I had the pleasure of working with the large-brained Helen Beetham when I was at Jisc just over a decade ago. In this long-ish post, she covers quite a few areas of, with plenty of links, and pulls the threads together around graduate jobs and an AI curriculum.

While I could have quoted a lot of this, especially around innovation, the stories being told to graduates, and the neo-colonial nature of AI companies, I’ve gone for the last three paragraphs in which Helen discusses bullshit jobs. I’d highly recommend reading the whole thing.

My hope is that, rather than a curriculum ‘for AI’, these conversations would create space for learning that addresses human challenges. Getting life on earth out of the mess that fossil fuels and rampant production have made of it will take all the graduate labour we can produce and more. Nobody is going to be without meaningful work - not climate scientists or green energy specialists or engineers or geologists or computer scientists or materials chemists or statisticians. Not a single person educated in the STEM subjects beloved of governments everywhere can be left idle. But nor are we getting out of this without social scientists to help us weather the social and economic and political storms, humanities graduates to develop new laws and policies, new philosophies and imagined futures, and professionals committed to a just transition in their own spheres of work. And there are other crises, entwined with the climate crisis, that graduates need and want to address, such as galloping economic inequality, crises of democracy and human rights, food and water shortages, and the crisis of care. Universities can offer fewer and fewer guarantees of secure employment and decent pay, but they can offer meaningful work, justifying students’ investment in the future.

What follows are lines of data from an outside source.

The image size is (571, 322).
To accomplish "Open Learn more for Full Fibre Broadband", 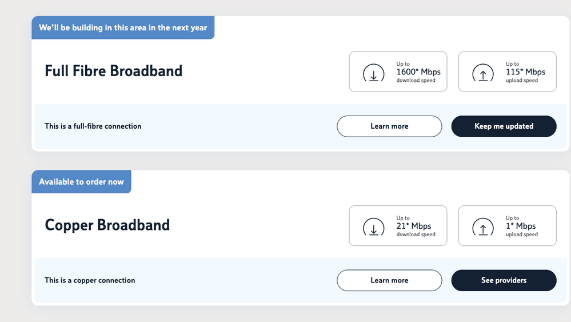I will tap(389, 126).
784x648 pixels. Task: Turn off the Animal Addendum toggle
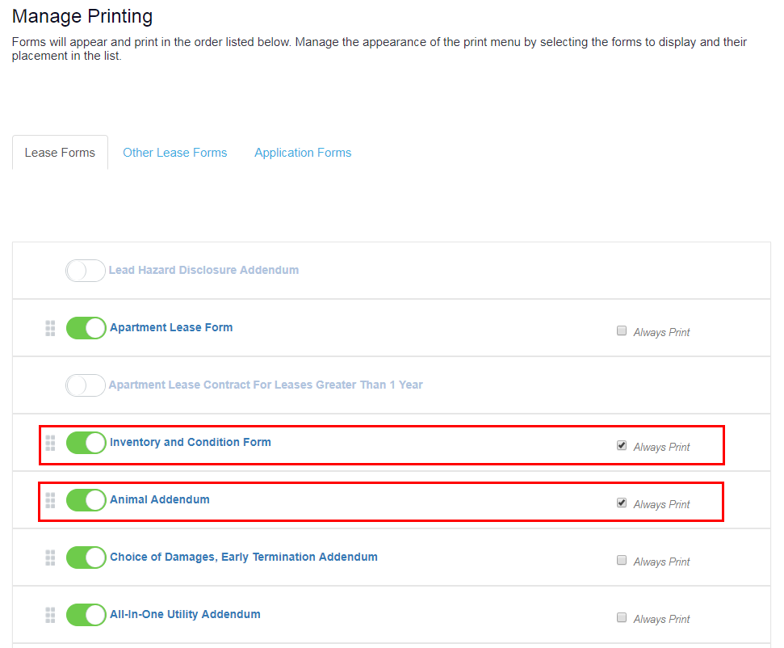tap(86, 500)
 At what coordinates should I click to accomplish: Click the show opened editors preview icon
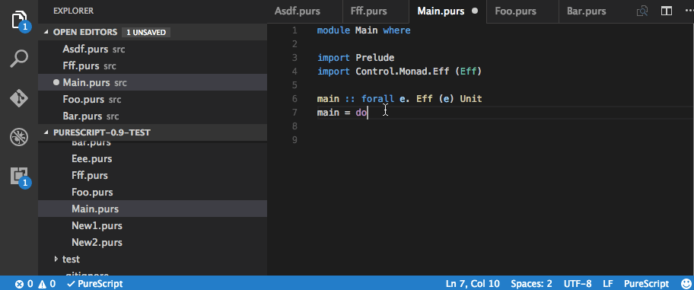642,11
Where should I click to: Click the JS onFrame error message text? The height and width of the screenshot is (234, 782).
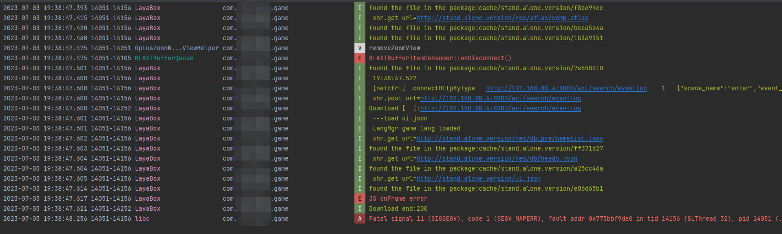point(398,198)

The longer you look at the things ChatGPT can do, the more they resemble what David Graeber described as Bullshit Jobs - jobs that don’t need doing. While I don’t agree with the way he singles out specific job roles, Graeber is surely right that more and more work involves doing things with data and information and ‘content’ that has no value beyond maintaining those systems. And one claim he made that is borne out by workplace research is that meaningless work is bad for people’s mental health.

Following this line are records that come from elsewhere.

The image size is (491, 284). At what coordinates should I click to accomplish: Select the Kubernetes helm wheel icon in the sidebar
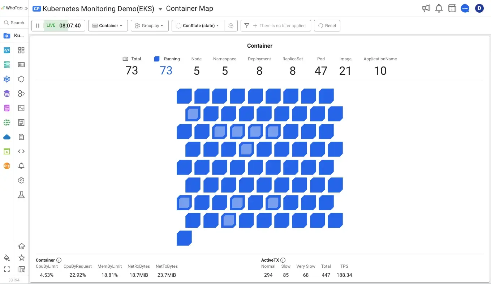pyautogui.click(x=7, y=79)
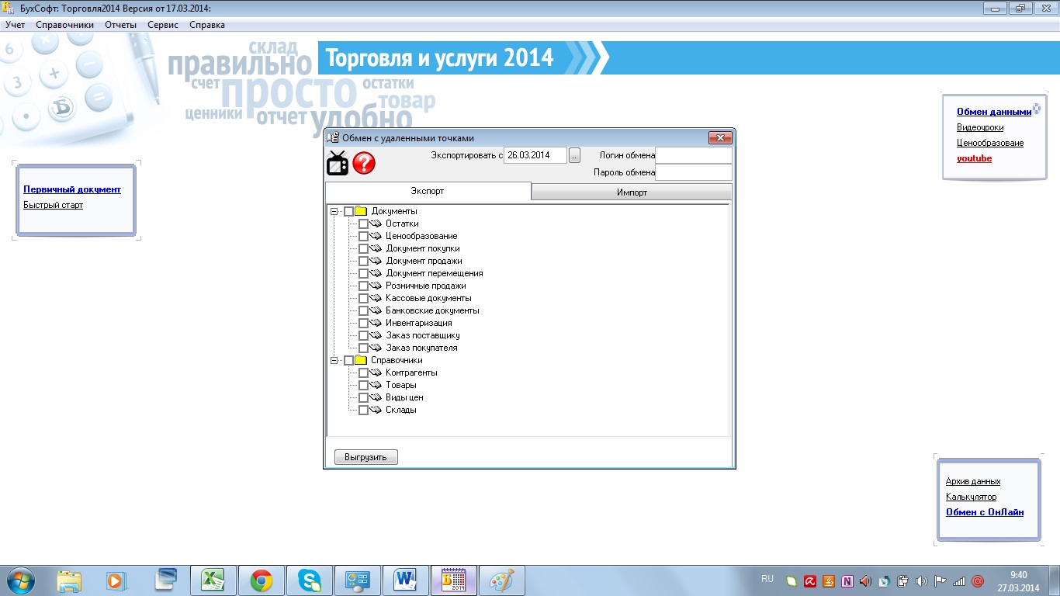Check the Остатки checkbox
Image resolution: width=1060 pixels, height=596 pixels.
click(363, 224)
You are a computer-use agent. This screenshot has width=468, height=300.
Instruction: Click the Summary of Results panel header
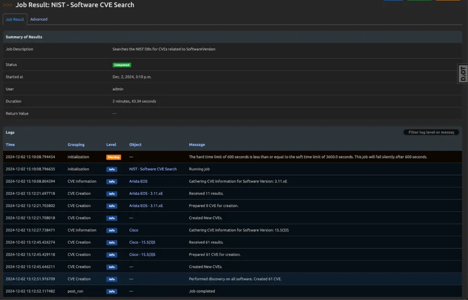click(24, 37)
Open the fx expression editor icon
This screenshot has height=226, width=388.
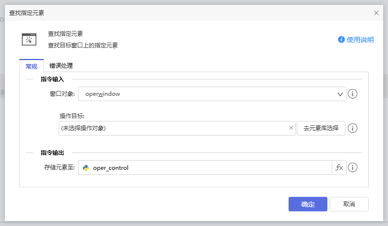[x=339, y=167]
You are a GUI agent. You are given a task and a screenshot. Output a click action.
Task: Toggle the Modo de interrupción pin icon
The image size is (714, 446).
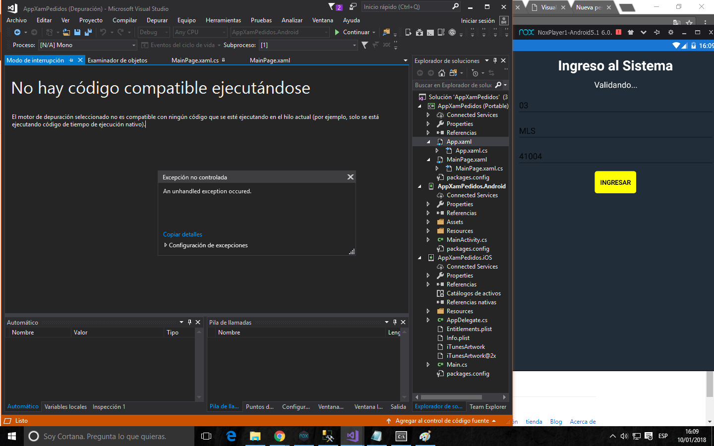coord(70,60)
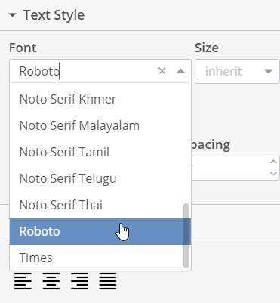Viewport: 280px width, 303px height.
Task: Select the justify text icon
Action: [x=108, y=281]
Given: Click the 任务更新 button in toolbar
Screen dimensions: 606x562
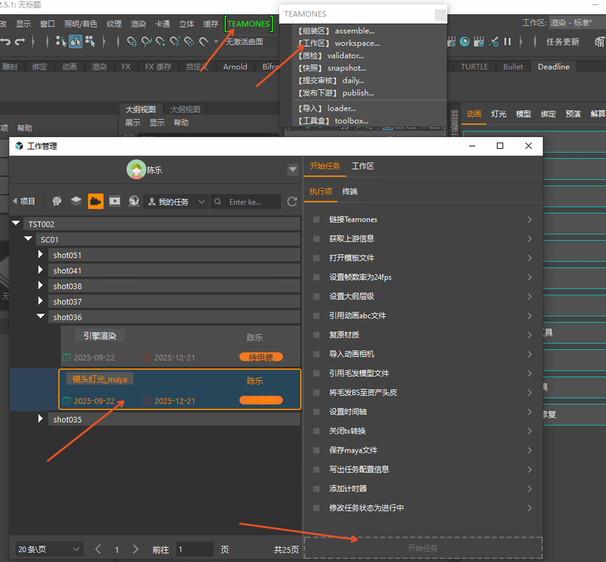Looking at the screenshot, I should (562, 42).
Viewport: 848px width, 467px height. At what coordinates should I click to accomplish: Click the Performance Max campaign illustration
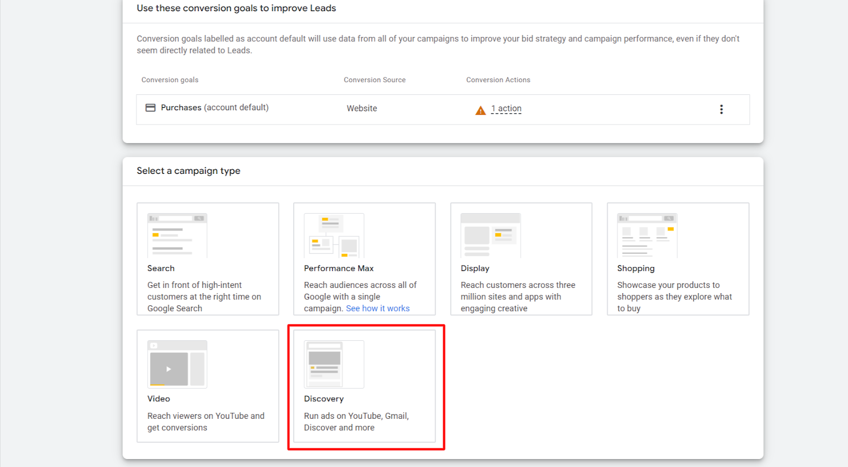coord(334,235)
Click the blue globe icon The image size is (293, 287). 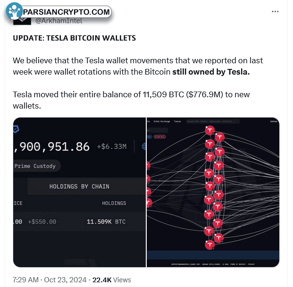click(x=144, y=146)
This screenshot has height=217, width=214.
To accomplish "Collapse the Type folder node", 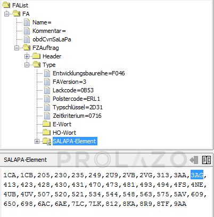I will pos(27,65).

It’s a nice little aphorism that ‘if AI can do your job, AI should do your job’. But here’s a different one. If AI can ‘do’ your job, you deserve a better job. And if meaningless jobs are bad for workers’ mental health, how much worse are they for all our futures? The phrase ‘fiddling while Rome burns’ hardly begins to cover our present situation. As the polycrisis heats up, the crisis of not enough water-cooler text is not something any graduate should have to care about, nor any university curriculum either.